* [Activity]:
The lines you return must be all those in the data that hold the string "agent".

- Opening Delimiter -

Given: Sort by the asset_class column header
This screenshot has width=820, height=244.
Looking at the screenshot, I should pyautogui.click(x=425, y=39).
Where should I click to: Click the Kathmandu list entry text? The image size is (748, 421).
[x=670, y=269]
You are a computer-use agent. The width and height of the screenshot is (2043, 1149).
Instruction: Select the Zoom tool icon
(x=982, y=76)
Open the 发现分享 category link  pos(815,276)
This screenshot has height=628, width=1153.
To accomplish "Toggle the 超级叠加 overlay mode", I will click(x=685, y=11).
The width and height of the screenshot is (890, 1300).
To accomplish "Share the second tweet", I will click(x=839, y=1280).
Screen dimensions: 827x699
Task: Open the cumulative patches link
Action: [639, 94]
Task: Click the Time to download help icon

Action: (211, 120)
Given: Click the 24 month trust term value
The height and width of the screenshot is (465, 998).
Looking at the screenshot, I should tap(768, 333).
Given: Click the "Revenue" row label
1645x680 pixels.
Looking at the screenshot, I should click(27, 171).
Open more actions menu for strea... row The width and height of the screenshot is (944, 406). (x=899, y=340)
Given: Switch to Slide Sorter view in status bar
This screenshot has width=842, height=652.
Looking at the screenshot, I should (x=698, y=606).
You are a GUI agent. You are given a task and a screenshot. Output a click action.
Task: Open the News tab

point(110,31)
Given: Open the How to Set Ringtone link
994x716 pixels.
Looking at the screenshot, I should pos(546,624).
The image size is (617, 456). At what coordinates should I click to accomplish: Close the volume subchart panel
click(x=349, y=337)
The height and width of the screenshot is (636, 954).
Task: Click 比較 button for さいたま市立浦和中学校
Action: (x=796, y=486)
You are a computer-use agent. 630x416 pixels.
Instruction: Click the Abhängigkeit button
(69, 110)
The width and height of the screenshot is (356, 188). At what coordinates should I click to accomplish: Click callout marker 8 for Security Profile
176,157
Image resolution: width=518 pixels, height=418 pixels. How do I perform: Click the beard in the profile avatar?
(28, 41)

- Closing Delimiter -

* [The answer]:
You are a computer-use agent. The width and height of the screenshot is (2043, 1149).
You are a GUI agent. You are given a task and a screenshot. Output a click action.
You are a computer-use agent. 630x416 pixels.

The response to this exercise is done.